Allora perché gli olivicoltori non accendono polizze? Ce lo spiega Savino Muraglia, patron dell’omonimo frantoio, nonché presidente di Coldiretti Puglia. «Le polizze multirischio, spesso molto onerose, comunque non contemplano - dice - alcuni eventi come le trombe d’aria e non possono essere accese durante l’intero arco dell’anno, ma solo in periodi limitati. Per esempio, per l’olivicoltura possono essere sottoscritte solo da marzo a maggio». Non c’è scampo? «Abbiamo inviato - afferma - una lettera ai parlamentari pugliesi perché, così com’è, il meccanismo della declaratoria di stato di calamità e del Fondo di solidarietà nazionale non funziona.

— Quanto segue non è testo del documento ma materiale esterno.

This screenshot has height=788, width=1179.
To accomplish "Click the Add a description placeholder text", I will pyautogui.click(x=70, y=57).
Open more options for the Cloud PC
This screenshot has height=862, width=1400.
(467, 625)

Risulterebbe esclusa proprio l’olivicoltura, duramente colpita dalle calamità del 2018». La soluzione esiste ed è già stata sperimentata l’anno scorso. «Nel 2017, con un emendamento al decreto Mezzogiorno del 20 giugno 2017 - spiega ancora Muraglia - le aziende colpite dalla prolungata siccità che non avevano sottoscritto polizze assicurative, hanno potuto accedere ai benefici per favorire la ripresa dell’attività produttiva previsti dalla legge 102 del 2004. Abbiamo chiesto ai parlamentari di spingere sul governo per ottenere la deroga e allargare alle colture assicurabili gli interventi previsti dalla declaratoria di calamità naturale e dal Fondo di solidarietà nazionale».
Nel giro di un decennio, il rincorrersi di eventi estremi causati dai cambiamenti climatici, è costato all’agricoltura pugliese oltre un miliardo di euro tra perdite della produzione agricola e danni alle strutture e alle infrastrutture nelle campagne, anche per l’incuria e l’abbandono del territorio determinati da politiche carenti o sbagliate. «Dopo le gelate dello scorso febbraio, che hanno compromesso 25 milioni di ulivi e la stagione negativa, il settore olivicolo si trova ad affrontare l’ennesima emergenza dovuta a un evento estremo», spiega David Granieri, presidente di Unaprol. «I danni agli ulivi - aggiunge - comporteranno conseguenze pesanti anche nel lungo periodo, fermo restando il disastroso impatto ambientale. In queste condizioni, un piano olivicolo nazionale 2.0 deve diventare un’assoluta priorità per il governo».


L’eccezionalità degli eventi atmosferici è ormai diventata la norma tanto che siamo di fronte ad un’evidente tendenza alla tropicalizzazione che si manifesta con una più elevata frequenza di eventi violenti con sfasamenti stagionali, precipitazioni brevi e intense e il rapido passaggio dal sole al maltempo, con sbalzi termici significativi. Il 2018 si è classificato finora come l’anno più bollente dal 1800, anno in cui sono iniziate le rilevazioni, con una temperatura superiore di 1,53 gradi rispetto alla media storica nei primi nove mesi dell’anno, durante i quali però si sono alternati periodi di intense precipitazioni e momenti di siccità come a settembre quando è caduto addirittura il 61% di pioggia in meno. Su un territorio meno ricco e più fragile per l’abbandono forzato dell’attività agricola, in molte aree interne, si abbattono così gli effetti dei cambiamenti climatici, favoriti anche dal fatto che negli ultimi 25 anni è scomparso in Italia oltre un quarto della terra coltivata (-28%) perla cementificazione e l’abbandono, provocati da un modello di sviluppo sbagliato che ha ridotto la superficie agricola utilizzabile nel Paese ad appena 12,8 milioni di ettari.
La disponibilità di terra coltivata significa produzione agricola di qualità, ma anche sicurezza ambientale per i cittadini. Per far fronte all’emergenza, occorre avviare subito la sospensione del pagamento delle imposte e dei contributi, il ripristino della dotazione del Fondo di solidarietà nazionale e una moratoria sui mutui da definire con il sistema bancario.